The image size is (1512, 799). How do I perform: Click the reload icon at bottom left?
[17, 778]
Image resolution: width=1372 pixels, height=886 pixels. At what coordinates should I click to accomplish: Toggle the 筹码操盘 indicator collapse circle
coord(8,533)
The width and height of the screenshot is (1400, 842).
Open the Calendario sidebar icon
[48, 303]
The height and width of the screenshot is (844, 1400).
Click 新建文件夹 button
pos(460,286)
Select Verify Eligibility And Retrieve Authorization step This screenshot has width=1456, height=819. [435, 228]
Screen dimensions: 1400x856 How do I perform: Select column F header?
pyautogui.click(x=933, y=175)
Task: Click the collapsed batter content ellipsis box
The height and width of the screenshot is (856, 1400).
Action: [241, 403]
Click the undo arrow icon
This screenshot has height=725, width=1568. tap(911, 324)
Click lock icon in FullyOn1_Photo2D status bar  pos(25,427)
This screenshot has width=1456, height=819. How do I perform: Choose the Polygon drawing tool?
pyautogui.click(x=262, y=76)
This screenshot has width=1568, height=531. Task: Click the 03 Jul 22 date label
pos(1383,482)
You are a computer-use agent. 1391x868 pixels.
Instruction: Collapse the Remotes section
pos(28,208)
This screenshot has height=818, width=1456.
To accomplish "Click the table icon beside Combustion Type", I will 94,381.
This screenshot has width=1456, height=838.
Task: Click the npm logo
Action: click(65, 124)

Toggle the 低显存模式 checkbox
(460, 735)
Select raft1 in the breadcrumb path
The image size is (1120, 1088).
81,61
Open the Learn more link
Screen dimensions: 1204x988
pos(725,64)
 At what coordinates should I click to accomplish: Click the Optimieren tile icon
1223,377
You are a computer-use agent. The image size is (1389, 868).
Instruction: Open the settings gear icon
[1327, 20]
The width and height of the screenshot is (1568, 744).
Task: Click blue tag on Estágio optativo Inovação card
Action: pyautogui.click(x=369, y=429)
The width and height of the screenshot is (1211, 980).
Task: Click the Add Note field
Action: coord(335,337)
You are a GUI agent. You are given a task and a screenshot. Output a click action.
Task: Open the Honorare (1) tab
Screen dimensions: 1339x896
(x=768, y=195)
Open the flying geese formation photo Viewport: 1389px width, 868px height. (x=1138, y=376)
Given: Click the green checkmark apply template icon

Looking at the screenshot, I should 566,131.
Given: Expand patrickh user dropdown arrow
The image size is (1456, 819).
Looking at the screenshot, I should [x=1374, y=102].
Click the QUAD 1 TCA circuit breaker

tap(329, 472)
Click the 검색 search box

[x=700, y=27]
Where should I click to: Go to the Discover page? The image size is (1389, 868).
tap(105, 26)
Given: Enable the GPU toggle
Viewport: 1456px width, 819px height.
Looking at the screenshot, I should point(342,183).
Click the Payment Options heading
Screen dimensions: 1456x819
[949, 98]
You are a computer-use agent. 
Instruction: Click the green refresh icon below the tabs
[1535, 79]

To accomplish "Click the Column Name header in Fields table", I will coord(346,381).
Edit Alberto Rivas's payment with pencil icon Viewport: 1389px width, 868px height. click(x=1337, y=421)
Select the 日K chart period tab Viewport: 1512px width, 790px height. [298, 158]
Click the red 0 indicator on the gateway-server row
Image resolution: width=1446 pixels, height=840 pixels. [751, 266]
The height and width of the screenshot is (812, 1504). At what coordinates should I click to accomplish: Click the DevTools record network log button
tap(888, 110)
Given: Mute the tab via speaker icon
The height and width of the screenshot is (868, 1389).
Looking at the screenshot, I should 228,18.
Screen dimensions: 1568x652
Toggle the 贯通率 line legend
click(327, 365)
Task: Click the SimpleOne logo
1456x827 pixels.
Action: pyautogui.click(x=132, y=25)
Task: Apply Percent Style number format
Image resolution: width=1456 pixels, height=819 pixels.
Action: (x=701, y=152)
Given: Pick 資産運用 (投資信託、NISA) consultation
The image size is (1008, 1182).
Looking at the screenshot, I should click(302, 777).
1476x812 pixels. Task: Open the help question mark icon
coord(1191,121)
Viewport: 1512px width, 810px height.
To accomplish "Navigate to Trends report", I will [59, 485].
--------------------------------
Work task -
Top to bottom, set down the entries above word for word.

Written response -
The image size is (1512, 799). How do I perform: Click the reload icon at bottom left?
[17, 778]
Image resolution: width=1372 pixels, height=886 pixels. At what coordinates should I click to accomplish: Toggle the 筹码操盘 indicator collapse circle
coord(8,533)
The width and height of the screenshot is (1400, 842).
Open the Calendario sidebar icon
[48, 303]
The height and width of the screenshot is (844, 1400).
Click 新建文件夹 button
pos(460,286)
Select Verify Eligibility And Retrieve Authorization step This screenshot has width=1456, height=819. [435, 228]
Screen dimensions: 1400x856 How do I perform: Select column F header?
pyautogui.click(x=933, y=175)
Task: Click the collapsed batter content ellipsis box
The height and width of the screenshot is (856, 1400).
Action: [241, 403]
Click the undo arrow icon
This screenshot has height=725, width=1568. tap(911, 324)
Click lock icon in FullyOn1_Photo2D status bar  pos(25,427)
This screenshot has width=1456, height=819. How do I perform: Choose the Polygon drawing tool?
pyautogui.click(x=262, y=76)
This screenshot has width=1568, height=531. Task: Click the 03 Jul 22 date label
pos(1383,482)
You are a computer-use agent. 1391x868 pixels.
Instruction: Collapse the Remotes section
pos(28,208)
This screenshot has height=818, width=1456.
To accomplish "Click the table icon beside Combustion Type", I will 94,381.
This screenshot has width=1456, height=838.
Task: Click the npm logo
Action: click(65, 124)

Toggle the 低显存模式 checkbox
(460, 735)
Select raft1 in the breadcrumb path
The image size is (1120, 1088).
81,61
Open the Learn more link
Screen dimensions: 1204x988
pos(725,64)
 At what coordinates should I click to accomplish: Click the Optimieren tile icon
1223,377
You are a computer-use agent. The image size is (1389, 868).
Instruction: Open the settings gear icon
[1327, 20]
The width and height of the screenshot is (1568, 744).
Task: Click blue tag on Estágio optativo Inovação card
Action: pyautogui.click(x=369, y=429)
The width and height of the screenshot is (1211, 980).
Task: Click the Add Note field
Action: coord(335,337)
You are a GUI agent. You are given a task and a screenshot. Output a click action.
Task: Open the Honorare (1) tab
Screen dimensions: 1339x896
(x=768, y=195)
Open the flying geese formation photo Viewport: 1389px width, 868px height. (x=1138, y=376)
Given: Click the green checkmark apply template icon

Looking at the screenshot, I should 566,131.
Given: Expand patrickh user dropdown arrow
The image size is (1456, 819).
Looking at the screenshot, I should [x=1374, y=102].
Click the QUAD 1 TCA circuit breaker

tap(329, 472)
Click the 검색 search box

[x=700, y=27]
Where should I click to: Go to the Discover page? The image size is (1389, 868).
tap(105, 26)
Given: Enable the GPU toggle
Viewport: 1456px width, 819px height.
Looking at the screenshot, I should point(342,183).
Click the Payment Options heading
Screen dimensions: 1456x819
[949, 98]
You are a computer-use agent. 
Instruction: Click the green refresh icon below the tabs
[1535, 79]

To accomplish "Click the Column Name header in Fields table", I will coord(346,381).
Edit Alberto Rivas's payment with pencil icon Viewport: 1389px width, 868px height. click(x=1337, y=421)
Select the 日K chart period tab Viewport: 1512px width, 790px height. [298, 158]
Click the red 0 indicator on the gateway-server row
Image resolution: width=1446 pixels, height=840 pixels. [751, 266]
The height and width of the screenshot is (812, 1504). At what coordinates should I click to accomplish: Click the DevTools record network log button
tap(888, 110)
Given: Mute the tab via speaker icon
The height and width of the screenshot is (868, 1389).
Looking at the screenshot, I should 228,18.
Screen dimensions: 1568x652
Toggle the 贯通率 line legend
click(327, 365)
Task: Click the SimpleOne logo
1456x827 pixels.
Action: pyautogui.click(x=132, y=25)
Task: Apply Percent Style number format
Image resolution: width=1456 pixels, height=819 pixels.
Action: (x=701, y=152)
Given: Pick 資産運用 (投資信託、NISA) consultation
The image size is (1008, 1182).
Looking at the screenshot, I should click(302, 777).
1476x812 pixels. Task: Open the help question mark icon
coord(1191,121)
Viewport: 1512px width, 810px height.
To accomplish "Navigate to Trends report", I will [59, 485].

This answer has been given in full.